** Start of Data listing **

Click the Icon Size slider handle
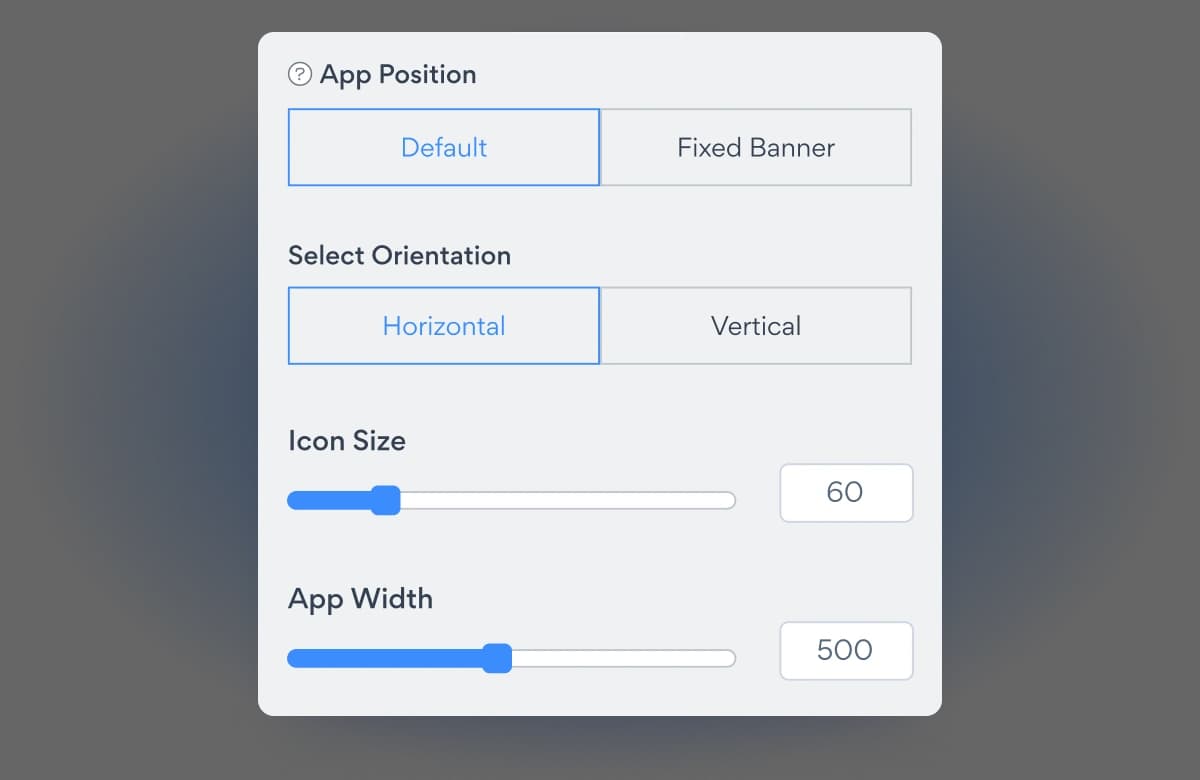The width and height of the screenshot is (1200, 780). click(x=385, y=500)
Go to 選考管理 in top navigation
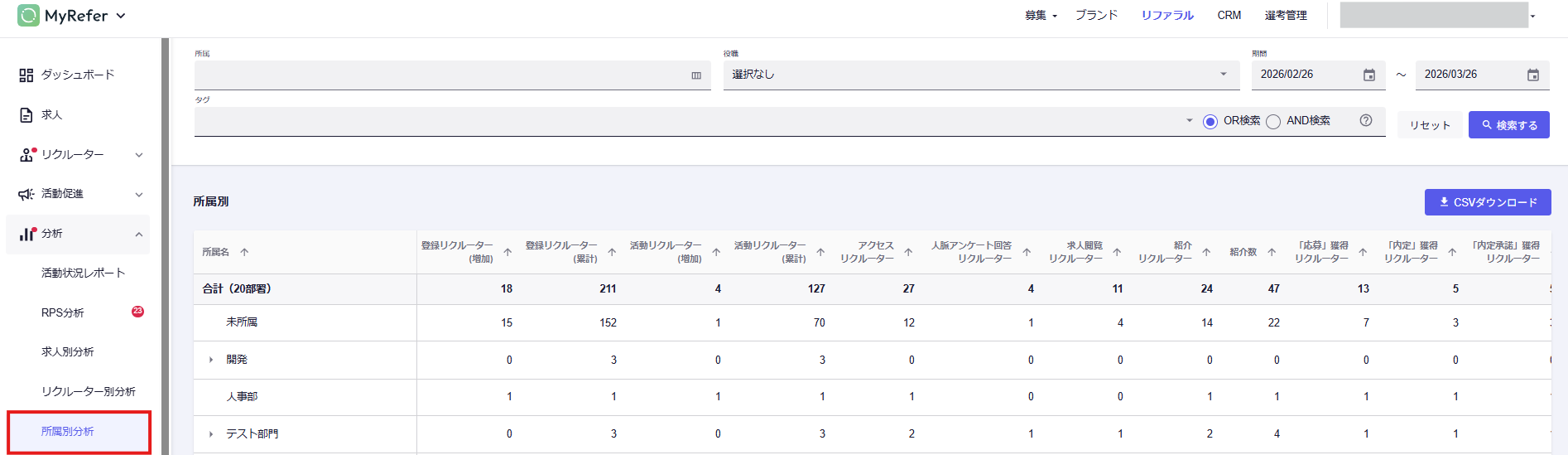Image resolution: width=1568 pixels, height=455 pixels. click(1286, 16)
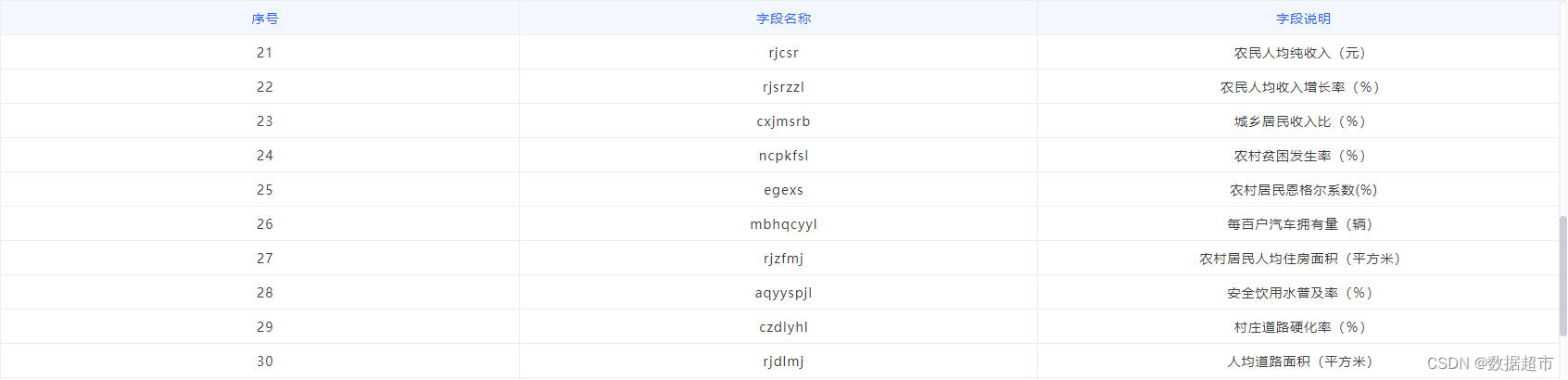Select the rjcsr field name cell
1568x380 pixels.
(783, 53)
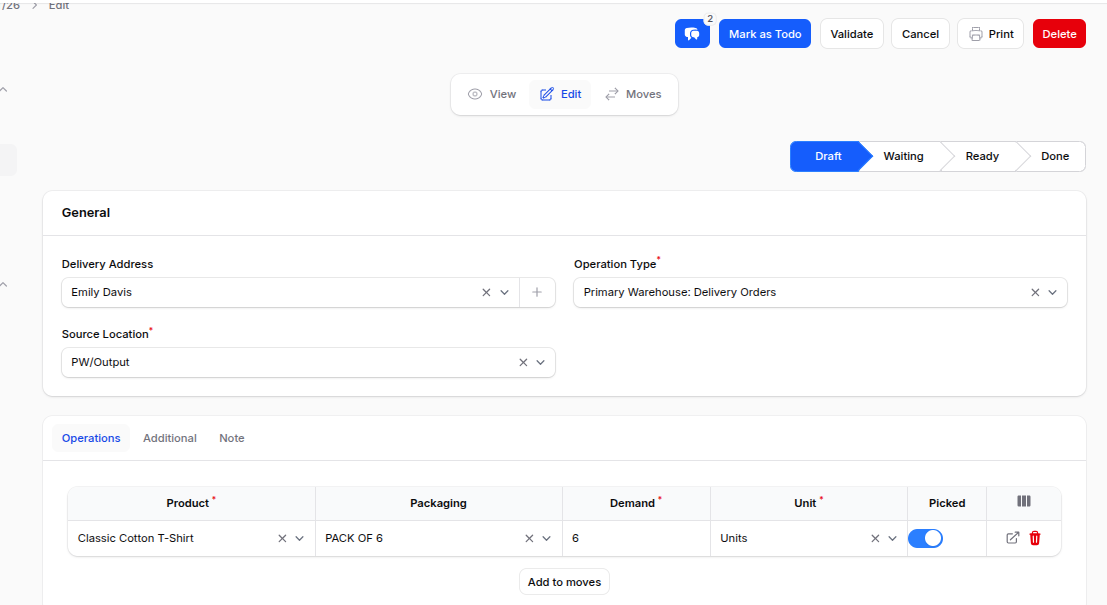Viewport: 1107px width, 605px height.
Task: Click the Validate button
Action: (x=851, y=33)
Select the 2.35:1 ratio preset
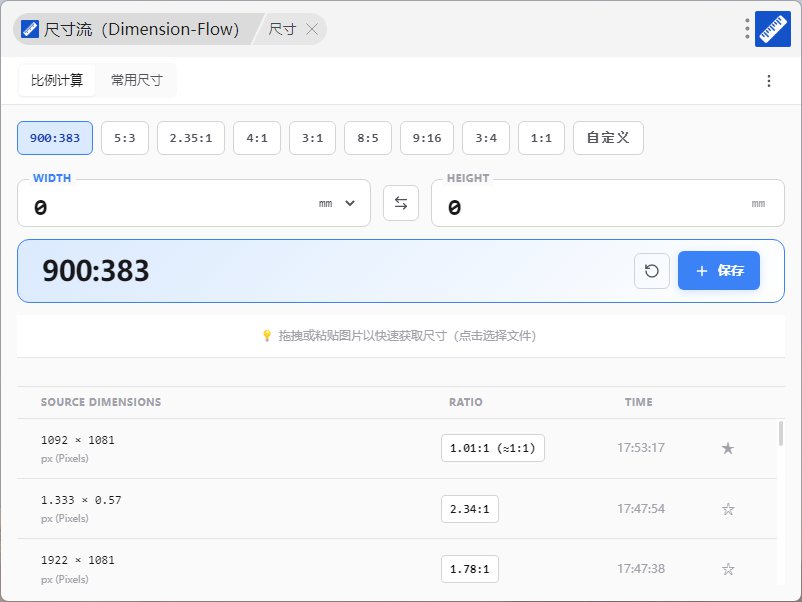Screen dimensions: 802x602 (x=190, y=138)
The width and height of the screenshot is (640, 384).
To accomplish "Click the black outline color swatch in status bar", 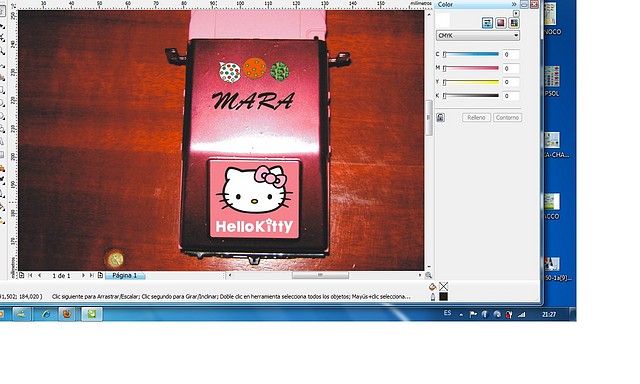I will click(x=444, y=297).
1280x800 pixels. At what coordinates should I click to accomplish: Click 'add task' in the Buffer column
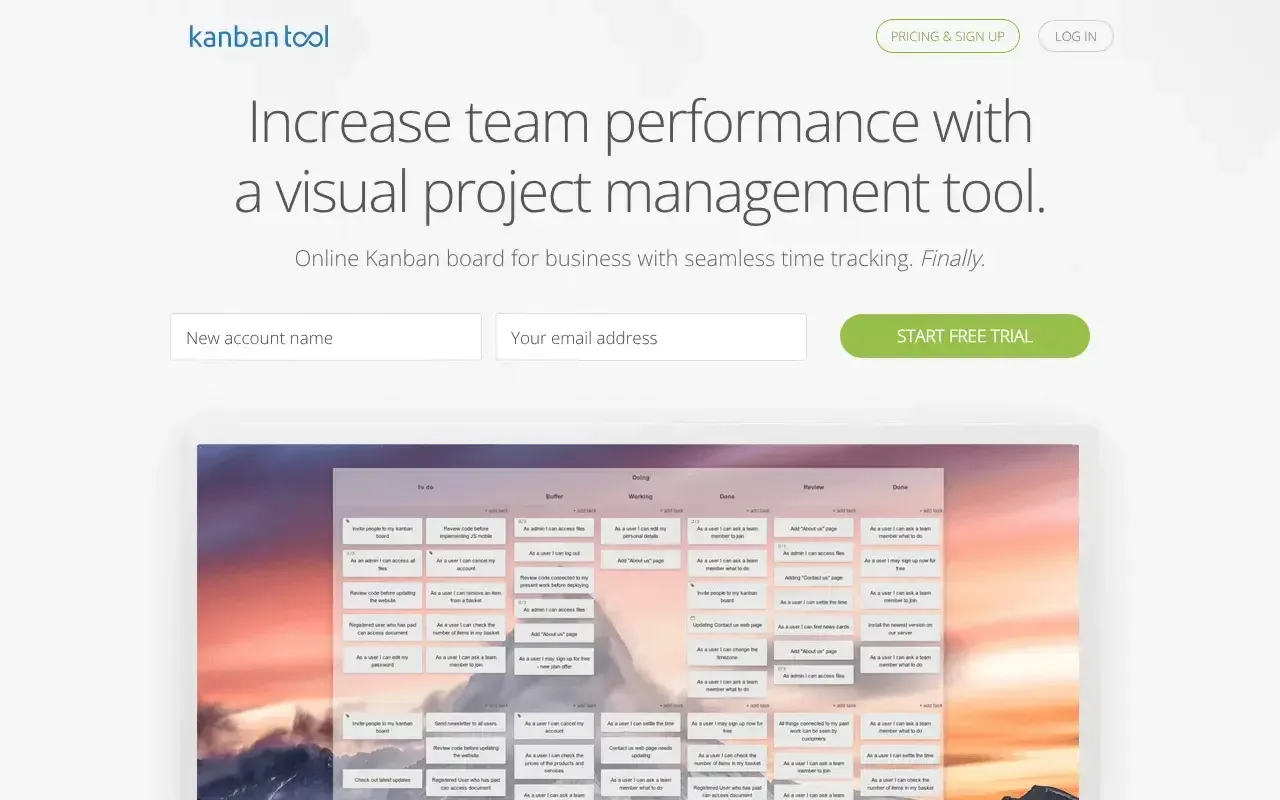click(585, 510)

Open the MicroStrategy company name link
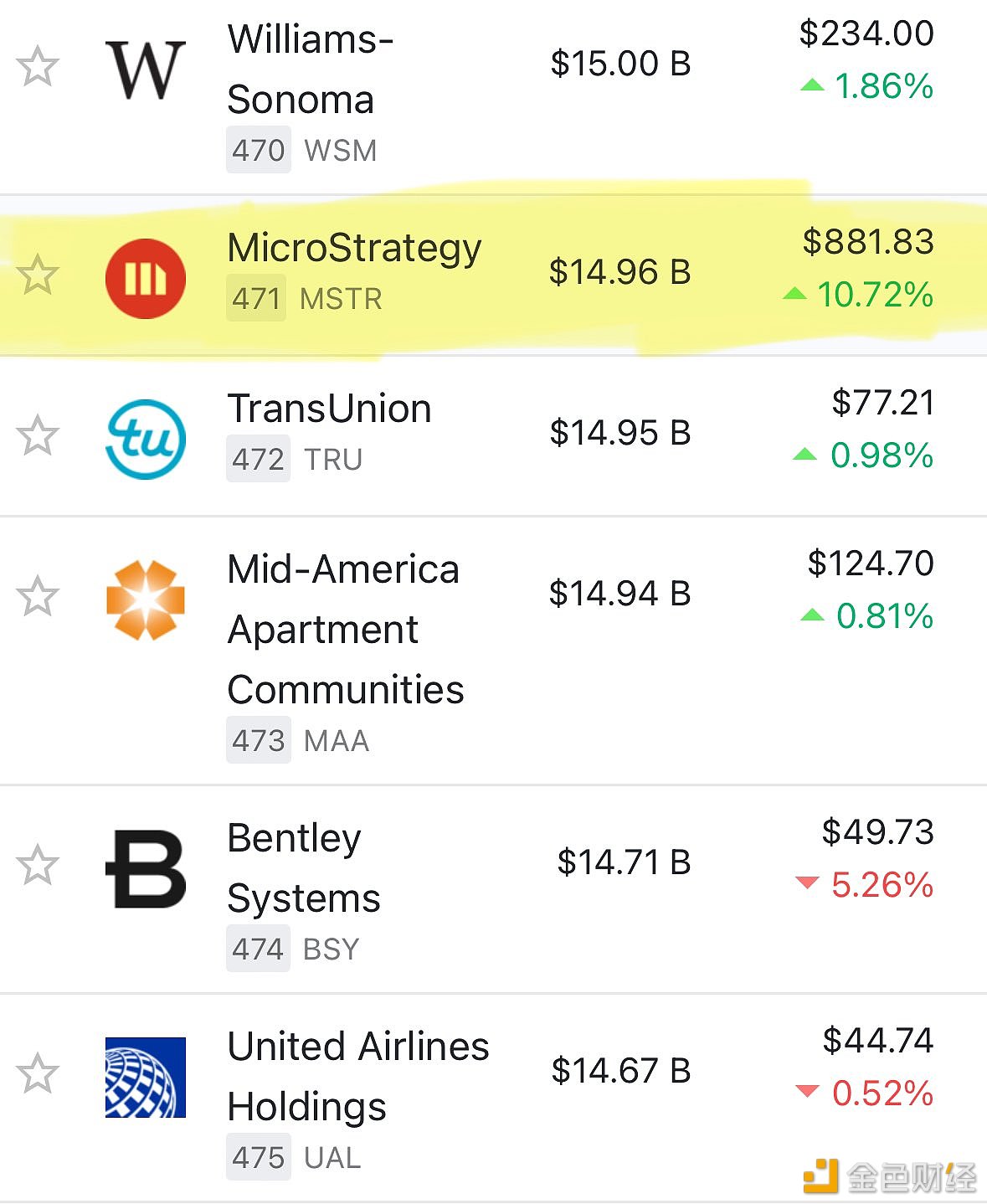click(x=354, y=249)
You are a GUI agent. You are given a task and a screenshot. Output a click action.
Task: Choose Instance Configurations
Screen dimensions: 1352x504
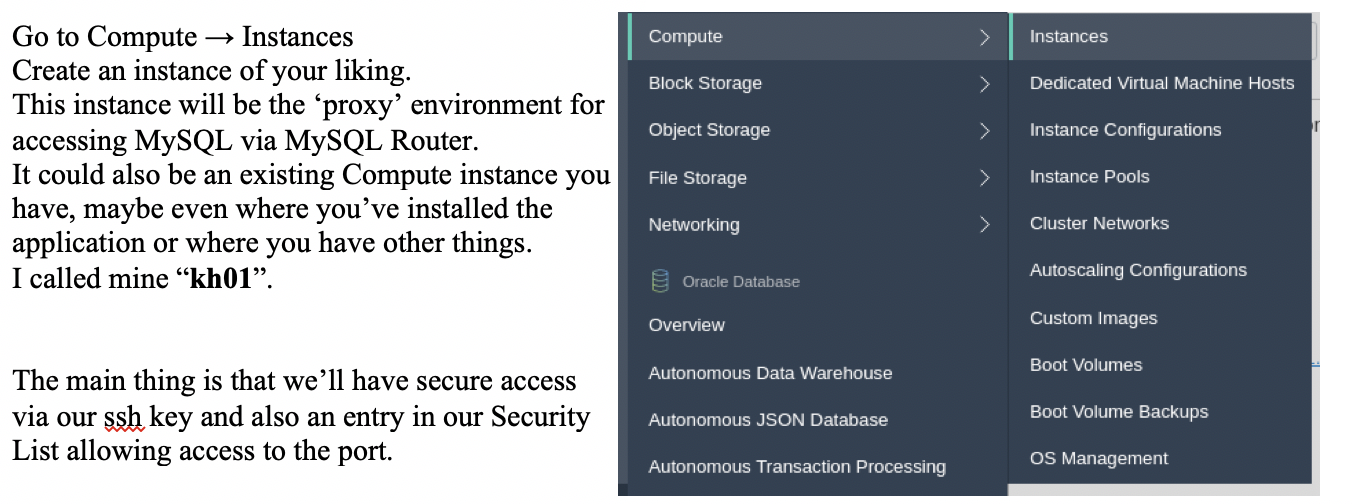point(1125,130)
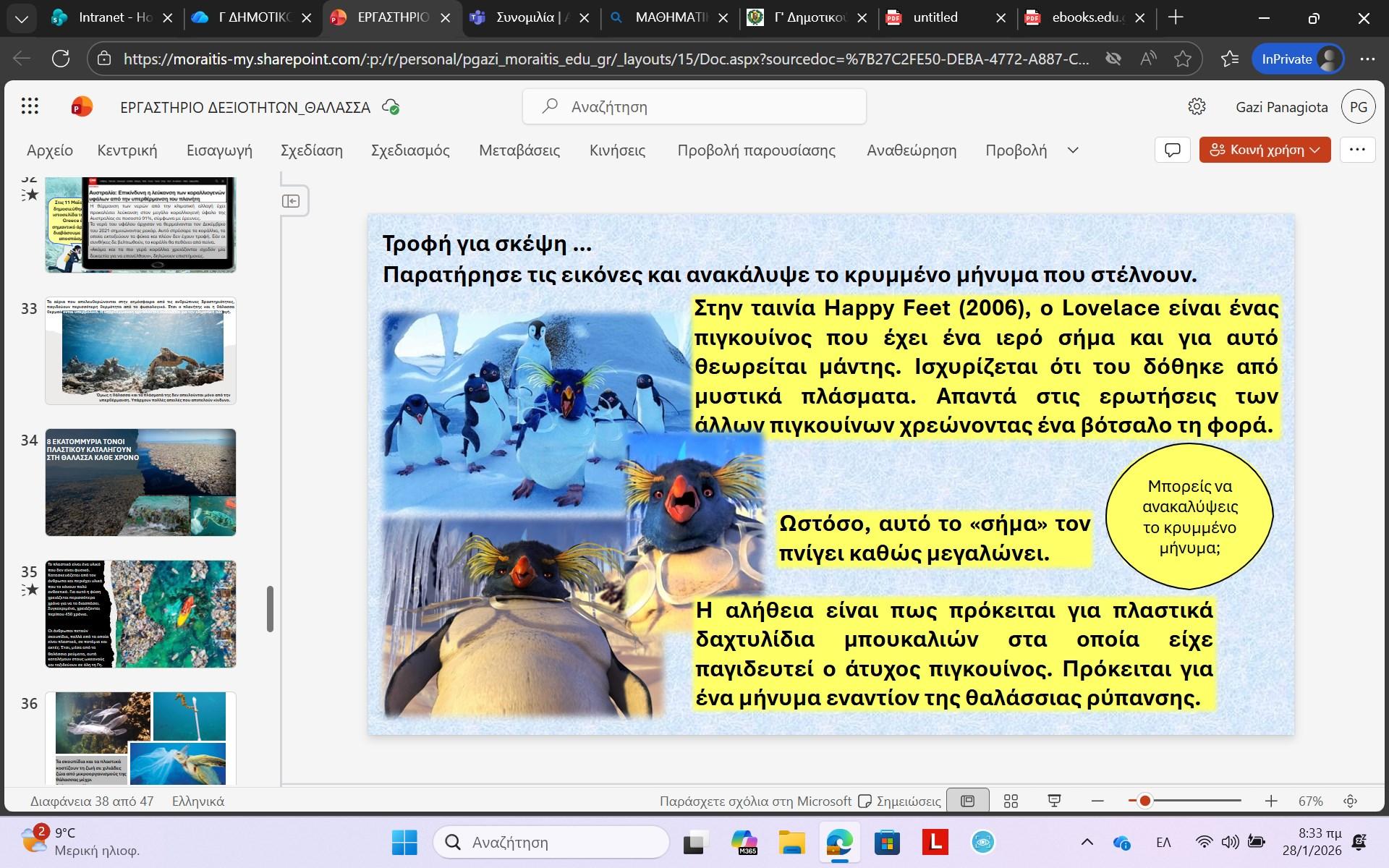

** End of Data listing **

Given task
Can you copy the records above word for word, from the line containing "Go to 選考管理 in top navigation" through the line containing "Screen dimensions: 802x602 (x=190, y=138)", leaving out the pictures?

Reply
Go to 選考管理 in top navigation
Image resolution: width=1568 pixels, height=455 pixels. click(1286, 16)
Select the rjcsr field name cell
1568x380 pixels.
(783, 53)
Viewport: 1107px width, 605px height.
Task: Click the Validate button
Action: (x=851, y=33)
Select the 2.35:1 ratio preset
Screen dimensions: 802x602 (x=190, y=138)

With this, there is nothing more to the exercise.